STEREoTYPES: WHITE GIRLS WHO DATE BLACK GUYS CD release party with MC COllizhun and guests DJ Law and DJ MERCILess at Revival (783 College), Tuesday (February 22). Free. Mix CD free to anyone arriving before 11:30 pm. Rating: NNNNN
After a long absence from the stage, MC Collizhun (aka Toronto-based hiphop producer Tristan Graham) has suddenly reappeared with a new mix disc containing what could be his most controversial recordings yet.
The self-produced and independently released Stereotypes: White Girls Who Date Black Guys finds the former Nefarius rapper playing dual gender roles on the title track as he riffs on mixed-race relationships. It apparently all began as a bit of studio foolery during a break in a recording session.
"Originally, it wasn't even meant to be a skit," explains Collizhun. "We were joking around in the studio, and I started doing this thing where I play two characters rapping back and forth in Jamaican patois and English. When I threw in a third character, the girl, everyone started laughing, so we decided to turn it into a song that deals with certain stereotypes."
It was a jumping-off point for the rest of the tracks on the disc, each of which focuses on a different stereotype.
"Like the track Domino," Collizhun offers, "which is about how people who come from the Caribbean to live in Canada are perceived to be living some kind of Lifestyles Of The Rich And Famous fantasy by the relatives back home who keep calling to ask for money and DVD players."

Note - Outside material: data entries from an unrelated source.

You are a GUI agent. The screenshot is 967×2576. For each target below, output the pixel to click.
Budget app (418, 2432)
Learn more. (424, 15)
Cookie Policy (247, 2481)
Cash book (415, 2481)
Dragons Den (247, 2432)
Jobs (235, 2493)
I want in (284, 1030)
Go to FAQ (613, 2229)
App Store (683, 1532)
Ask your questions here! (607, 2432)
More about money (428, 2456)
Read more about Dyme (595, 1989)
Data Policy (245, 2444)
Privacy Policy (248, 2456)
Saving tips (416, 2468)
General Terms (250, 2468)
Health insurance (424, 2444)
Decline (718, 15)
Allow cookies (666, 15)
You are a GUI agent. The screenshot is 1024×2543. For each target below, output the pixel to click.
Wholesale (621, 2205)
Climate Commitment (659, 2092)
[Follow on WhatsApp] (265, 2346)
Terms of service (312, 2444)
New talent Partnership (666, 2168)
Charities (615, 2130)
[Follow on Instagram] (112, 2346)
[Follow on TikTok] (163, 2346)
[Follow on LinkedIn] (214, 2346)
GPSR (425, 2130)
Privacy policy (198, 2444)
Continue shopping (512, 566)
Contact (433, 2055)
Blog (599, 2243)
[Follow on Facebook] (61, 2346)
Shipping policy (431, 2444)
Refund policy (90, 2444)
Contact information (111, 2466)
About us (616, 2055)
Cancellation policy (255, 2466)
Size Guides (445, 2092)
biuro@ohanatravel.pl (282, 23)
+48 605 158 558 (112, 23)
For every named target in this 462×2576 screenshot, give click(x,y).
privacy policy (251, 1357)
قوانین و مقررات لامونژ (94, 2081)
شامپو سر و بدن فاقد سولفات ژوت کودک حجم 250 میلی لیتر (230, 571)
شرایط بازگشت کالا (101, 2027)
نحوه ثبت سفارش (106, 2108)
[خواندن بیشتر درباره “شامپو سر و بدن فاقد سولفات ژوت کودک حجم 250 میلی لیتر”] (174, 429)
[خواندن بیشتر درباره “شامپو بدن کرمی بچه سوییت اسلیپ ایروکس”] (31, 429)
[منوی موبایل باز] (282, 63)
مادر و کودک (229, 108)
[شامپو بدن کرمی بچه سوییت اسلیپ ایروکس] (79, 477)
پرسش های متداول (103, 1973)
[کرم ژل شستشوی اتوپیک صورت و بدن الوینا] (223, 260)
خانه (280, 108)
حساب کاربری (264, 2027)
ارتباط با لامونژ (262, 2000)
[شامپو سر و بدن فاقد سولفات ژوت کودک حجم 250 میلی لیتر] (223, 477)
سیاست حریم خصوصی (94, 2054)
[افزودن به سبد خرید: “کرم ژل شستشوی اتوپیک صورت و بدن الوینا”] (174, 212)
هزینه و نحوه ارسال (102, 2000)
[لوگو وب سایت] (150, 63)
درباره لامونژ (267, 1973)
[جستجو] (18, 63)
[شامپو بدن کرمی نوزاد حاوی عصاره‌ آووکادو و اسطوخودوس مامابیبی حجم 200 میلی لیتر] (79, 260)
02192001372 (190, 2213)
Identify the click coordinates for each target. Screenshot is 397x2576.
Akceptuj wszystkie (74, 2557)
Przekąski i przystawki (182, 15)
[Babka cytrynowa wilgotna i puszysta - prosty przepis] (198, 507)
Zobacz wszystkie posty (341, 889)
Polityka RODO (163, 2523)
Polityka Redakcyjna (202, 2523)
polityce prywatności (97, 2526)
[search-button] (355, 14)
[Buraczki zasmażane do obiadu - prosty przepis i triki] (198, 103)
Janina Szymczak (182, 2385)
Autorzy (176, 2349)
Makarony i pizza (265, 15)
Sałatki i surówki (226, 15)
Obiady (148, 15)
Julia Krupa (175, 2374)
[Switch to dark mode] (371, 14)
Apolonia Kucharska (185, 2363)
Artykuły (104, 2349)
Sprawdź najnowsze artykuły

Perhaps the most discussed track on the mix disc will be the truth-telling Hiphop 101, on which Collizhun breaks down the Canadian rap industry for aspiring artists with dreams of big-time bling.
"A lot of kids in Toronto are trying to be like the artists they see on BET. They hear the rhymes and figure, 'I could do that, too, and make lots of money.' So they cut a track that gets played on FLOW and they think they're gonna blow up huge. But the reality is, even if you get a buzz happening, that doesn't mean you'll be drinking champagne in hot tubs any time soon.
"I've been a rapper and a producer for a few years now, and my main source of income has always been through making beats. If you're involved in Canadian hiphop, that's the reality of the situation, and that's what Hiphop 101 is all about."
In fact, the whole reason that MC Collizhun put down his microphone was to concentrate on his production work, cultivate connections with artists and labels in New York and develop his innovative Web site, www.toughdumplinbeats.com, which gives rappers quick access to downloadable beats they can use to create their own tracks in the privacy of their bedroom.
"For the past year I've been selling beats online, and it's cool," says Collizhun. "I don't need to meet with anyone - people can just go to the site, e-mail me for an account number and then select the beats they want. I get paid and they get their snare, hi-hat and kick drum parts right away. It's working out really well.
"Instead of making a beat and thinking, 'I've got to figure out how to get this to Jay-Z' in the hopes he might want to use it, I just put it up on my site and whoever likes it can rhyme over it."
Of course, there's no way Collizhun can tell whether the person who buys beats from his Web site can actually flow. Whether it's William Hung or Ed Broadbent using his beats, Collizhun doesn't seem to mind as long as he's getting paid.
"I don't really care whether they can rap or not. It's a business where I provide the beats and put them out there for sale. If somebody likes my work enough to buy it, then I'm happy.
"In the long run, it doesn't really matter who uses my stuff. If 50 Cent hits big with one of my tracks tomorrow, I'd be the hottest producer in the world, no matter how many wack MCs have spit over my beats in the past."